Transpersonal psychotherapy is a form of psychotherapeutic treatment that is based on theories of transpersonal psychology, or spiritual psychology, which is a subfield of psychology that blends spiritual aspects of human experience with modern psychological theory. Client symptom relief, behavior change, and transpersonal awareness/work are all goals of transpersonal therapy. Anxiety, depression, addictions, and phobias are a few problems that can be treated by transpersonal therapy. Most people who seek transpersonal therapy as a treatment option are aware of the spiritual aspect of human existence. Most transpersonal therapists use a holistic (mind, body and spirit) approach to therapy.
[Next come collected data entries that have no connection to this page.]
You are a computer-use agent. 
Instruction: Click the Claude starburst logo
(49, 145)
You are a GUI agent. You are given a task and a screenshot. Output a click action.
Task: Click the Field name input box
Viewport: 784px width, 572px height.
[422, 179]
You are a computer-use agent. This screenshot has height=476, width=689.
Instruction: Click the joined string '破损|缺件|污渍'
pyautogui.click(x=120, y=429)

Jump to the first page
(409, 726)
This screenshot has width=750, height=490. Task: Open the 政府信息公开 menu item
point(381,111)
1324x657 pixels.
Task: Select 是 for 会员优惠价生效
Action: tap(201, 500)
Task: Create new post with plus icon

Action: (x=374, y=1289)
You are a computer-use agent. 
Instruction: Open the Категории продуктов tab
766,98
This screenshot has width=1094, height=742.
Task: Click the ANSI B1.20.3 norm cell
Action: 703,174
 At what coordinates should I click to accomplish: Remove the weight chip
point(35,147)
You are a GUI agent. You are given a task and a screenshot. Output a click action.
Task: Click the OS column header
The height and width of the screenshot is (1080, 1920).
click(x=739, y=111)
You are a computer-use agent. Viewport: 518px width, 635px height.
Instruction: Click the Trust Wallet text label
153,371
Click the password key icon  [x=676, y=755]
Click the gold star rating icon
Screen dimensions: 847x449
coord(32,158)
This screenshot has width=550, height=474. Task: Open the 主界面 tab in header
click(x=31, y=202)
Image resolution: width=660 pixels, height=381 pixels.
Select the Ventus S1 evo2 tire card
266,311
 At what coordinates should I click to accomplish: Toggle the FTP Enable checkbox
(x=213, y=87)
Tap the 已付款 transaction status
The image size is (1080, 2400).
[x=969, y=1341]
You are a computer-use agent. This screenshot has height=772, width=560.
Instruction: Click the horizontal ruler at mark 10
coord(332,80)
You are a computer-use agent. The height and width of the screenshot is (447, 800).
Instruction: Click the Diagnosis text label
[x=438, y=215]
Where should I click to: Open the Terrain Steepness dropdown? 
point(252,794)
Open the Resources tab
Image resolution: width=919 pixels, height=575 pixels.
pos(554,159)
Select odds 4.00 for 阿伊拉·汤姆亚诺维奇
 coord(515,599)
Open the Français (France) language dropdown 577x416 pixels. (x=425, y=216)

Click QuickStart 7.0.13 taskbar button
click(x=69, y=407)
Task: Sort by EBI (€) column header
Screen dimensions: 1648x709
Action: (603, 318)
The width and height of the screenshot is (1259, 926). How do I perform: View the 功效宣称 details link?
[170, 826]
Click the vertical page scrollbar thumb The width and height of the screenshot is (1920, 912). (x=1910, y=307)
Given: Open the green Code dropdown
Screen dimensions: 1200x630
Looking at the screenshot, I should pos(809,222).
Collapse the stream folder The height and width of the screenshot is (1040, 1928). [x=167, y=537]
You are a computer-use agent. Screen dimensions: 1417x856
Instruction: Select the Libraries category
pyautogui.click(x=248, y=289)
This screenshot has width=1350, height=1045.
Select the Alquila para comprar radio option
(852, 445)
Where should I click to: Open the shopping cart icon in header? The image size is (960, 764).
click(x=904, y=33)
Psychiatrists and psychologists such as William James, Carl Jung, Roberto Assagioli and Abraham Maslow were all early groundworkers for transpersonal studies. The earliest writing use for the term “transpersonal” was in 1905-1906 from lecture notes by William James at Harvard University. Many psychiatrists, psychologists, philosophers and authors have contributed to the modern development of transpersonal therapy approaches. Hypnosis, energy and body focused techniques, archetypal imagery, meditation, guided visualization, hypnotherapy, dream work, art, music, journaling, mindfulness practices, and yoga are all a few examples of approaches that may be used in transpersonal therapy.
Yoga is defined by the Merriam-Webster dictionary as “a Hindu theistic philosophy teaching the suppression of all activity of body, mind, and will in order that the self may realize its distinction from them and attain liberation” or “a system of physical postures, breathing techniques, and sometimes meditation derived from Yoga but often practiced independently especially in Western cultures to promote physical and emotional well-being.” Historically, Yoga was a practice of Hinduism in ancient India with the chief aim of “uniting” the human spirit with the Divine spirit. It is still presently practiced this way in many parts of the world. Throughout history, the term “Yoga” has been defined in various ways in the many different Indian philosophical and religious traditions. It has also been defined in different ways in the modern, Western part of the world.
“Yoga as therapy” is defined on Wikipedia as “the use of yoga as exercise, consisting mainly of postures called asanas, as a gentle form of exercise and relaxation applied specifically with the intention of improving health. This form of yoga is widely practised in classes, and may involve meditation, imagery, breath work (pranayama) and music.” Yoga teachers who may or may not have education in psychology can be certified as yoga therapists by taking classes through colleges accredited by the International Association of Yoga Therapists. There are emerging master’s degree programs in yoga therapy offered by universities. A few conditions that are treated with yoga therapy include anxiety, pain, trauma, PTSD, and depression.